• _Task A_:
Answer these questions from the roundup on a female director for Wonder Woman and breastfeeding moms at work, one answer per line, marked the same way:
(i) Which outlet reported that Michelle MacLaren is in talks to direct the film?
(ii) Which three shows are named as ones MacLaren has directed?
(iii) Who is getting tips on accommodating breastfeeding mothers?
• _Task B_:
Summarize the roundup on a female director for Wonder Woman and breastfeeding moms at work in two sentences.
• _Task C_:
Write the next part of the roundup on a female director for Wonder Woman and breastfeeding moms at work, starting right after its last sentence.

• _Provided text_:
----------------

Woman-Directed Wonder Woman!

Could Wonder Woman's story finally be put in the creative hands of a woman? Ever since Warner Bros. announced the project, industry professionals and fans alike have been speculating about who would direct the film. Hollywood has a wretched track record when it comes to women being in charge behind the camera at all, let alone directing a high-budget action flick, but the idea of a woman finally having control of perhaps the most famous female superhero is an exciting one. According to The Huffington Post, TV director Michelle MacLaren is in talks to helm the movie. MacLaren is an Emmy-nominated director of shows such as Breaking Bad, Game of Thrones, and The X-Files, which makes me hope that her Wonder Woman might get a bit more grit to her story than she has in the past. (I'm all for tiaras and bracelets having special powers, but come on, Thor and Iron Man have much cooler superhero toys.) Girl power!

—Monica Weigel

Best Practices for Breastfeeding Moms

Employers across the nation are getting tips on how to better accommodate breastfeeding mothers in the office. Including suggestions to have breast-pumping areas in close range to the work area, within reach of running water, and near refrigeration for storing breastmilk, the government notice promises to make inter-office politics for new moms a little less awkward than in the past. And we’re all about making moms happy.

----------------

(Stored records)

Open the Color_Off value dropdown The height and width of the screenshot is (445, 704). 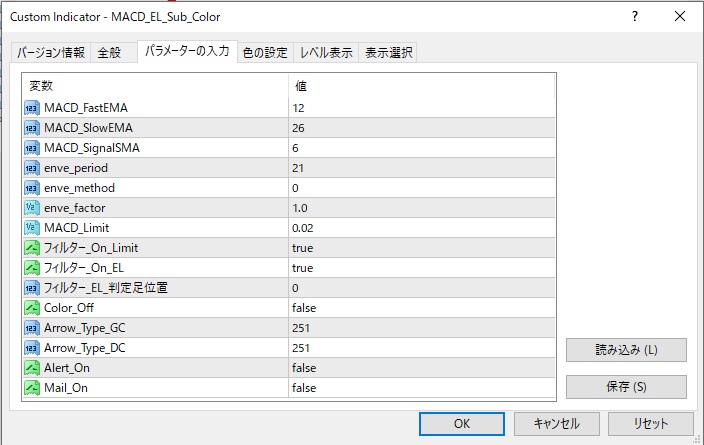click(x=420, y=308)
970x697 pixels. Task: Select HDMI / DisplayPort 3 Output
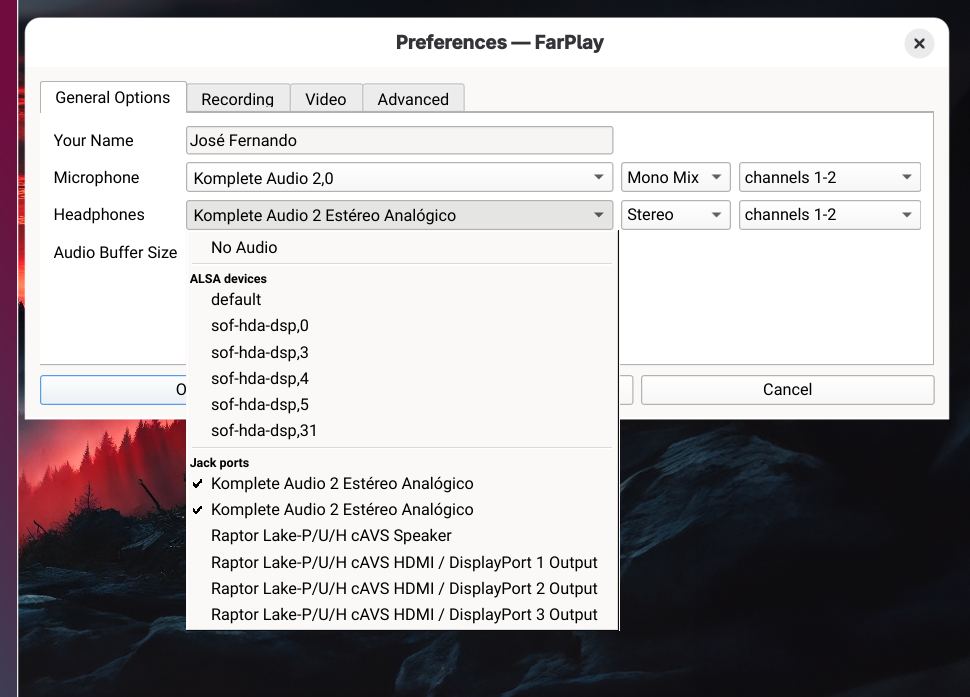[404, 614]
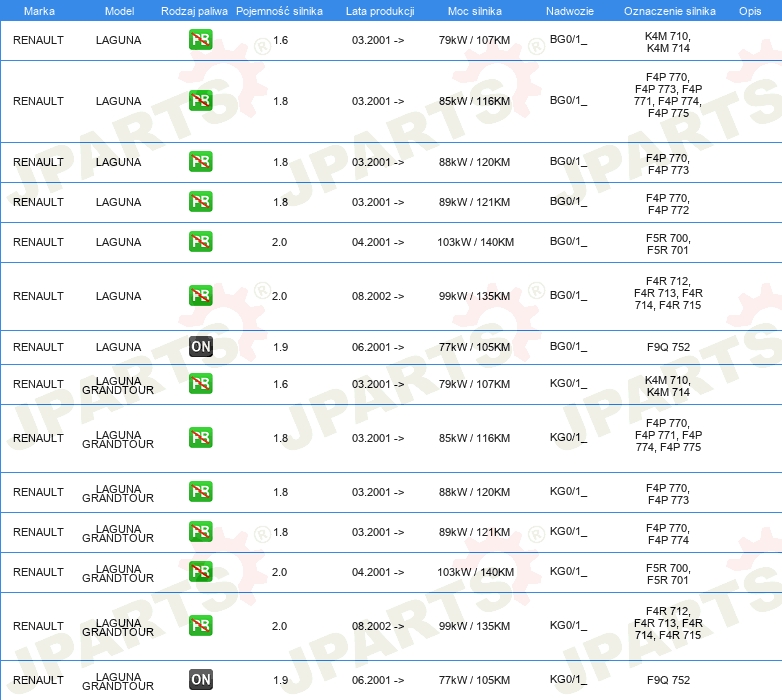
Task: Click F9Q 752 engine code in the BG0/1_ row
Action: click(668, 347)
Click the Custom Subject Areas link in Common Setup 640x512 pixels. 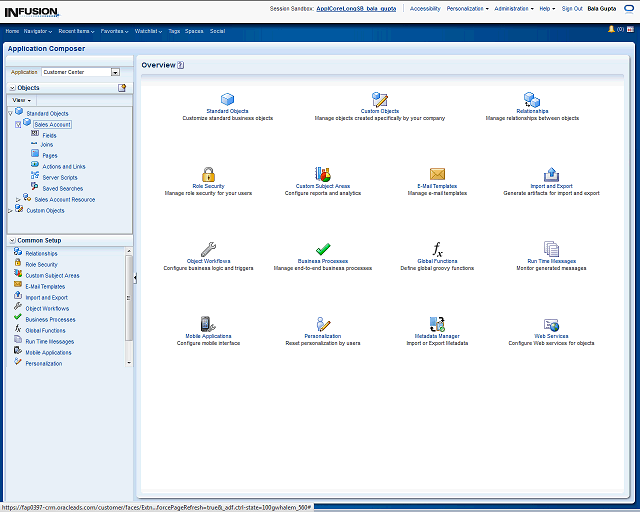pos(52,275)
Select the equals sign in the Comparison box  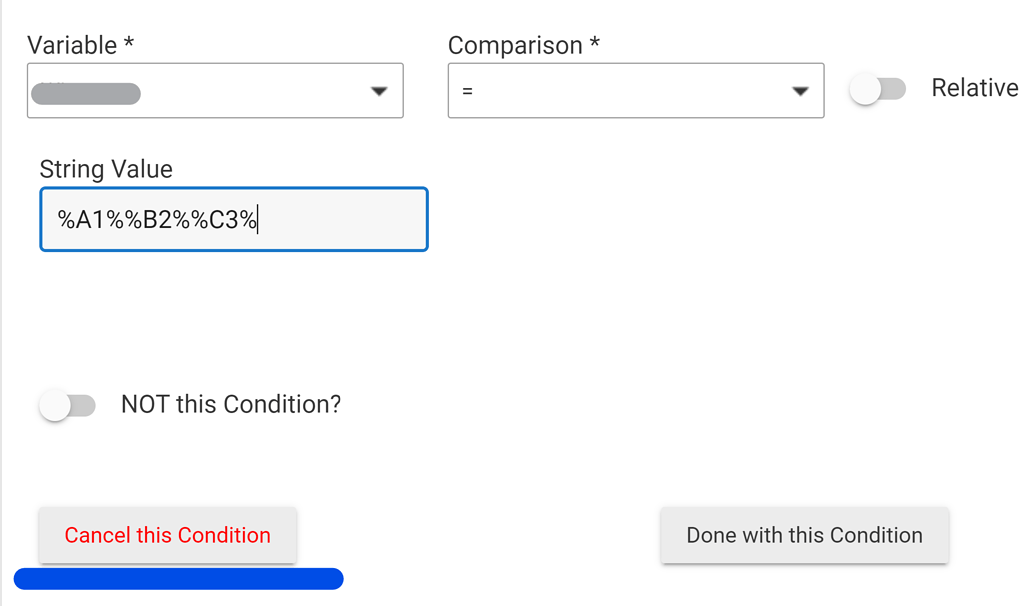tap(466, 90)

----------------

• _Task answer A_:
(i) The Huffington Post
(ii) Breaking Bad, Game of Thrones, and The X-Files
(iii) Employers across the nation

• _Task answer B_:
According to The Huffington Post, Emmy-nominated TV director Michelle MacLaren is in talks to direct the Wonder Woman film that Warner Bros. announced, which would put the famous female superhero in a woman's creative hands. A government notice also gives employers tips for accommodating breastfeeding mothers at work, such as placing pumping areas close to the work area and near running water and refrigeration.

• _Task answer C_:
—Mary Rose Somarriba

At Long Last

Damien Rice, the beloved Irish singer, songwriter, musician, and record producer, has finally released his third solo album after an eight-year hiatus. This album, My Favorite Faded Fantasy, is both lyrically and instrumentally exquisite. Lyrically he is a poetic genius. Much like his previous albums, Damien Rice puts violins to good use behind his folky voice. What’s different, though, is this album is not as melodramatic as his last two. While I do love a good melodramatic song, this man can do no wrong in my eyes. It never hurts to listen to something more upbeat. When asked why his album took so long, Rice says, “Sometimes you have to step away from what you love in order to learn how to love it again.” Nice to have you back, Damien.

—Shea Rachwitz

Hey Ryan, It’s Your Birthday

In honor of Ryan Gosling’s 34th bday this week, we bring you this genius meme. And if you haven’t seen this video of Ryan himself reading from “Hey Girl,” do yourself a favor and take a look today. Commence collective sighs from women across the globe.

—Maggie Niemiec

Pretty Please?

The chubby cheeks of Prince George cannot be denied, and those cheeks may be coming stateside soon. Although the recent report in People magazine that George may be accompanying his parents on a trip to New York City in December should probably be filed under wild speculation and highly improbable (it hasn't even been confirmed that Kate is joining William on the trip), the mere possibility has me pondering. How might I catch a glimpse of the adorable mini-royal should he find himself being paraded around Manhattan? I wouldn't even mind the inevitable public transportation mess that the security for such a visit would require, which is a horrid thing to admit given my grumbling whenever the UN convenes, but oh well. Roll out the toddler-sized red carpet, NYC. Prince George is coming! (Maybe.)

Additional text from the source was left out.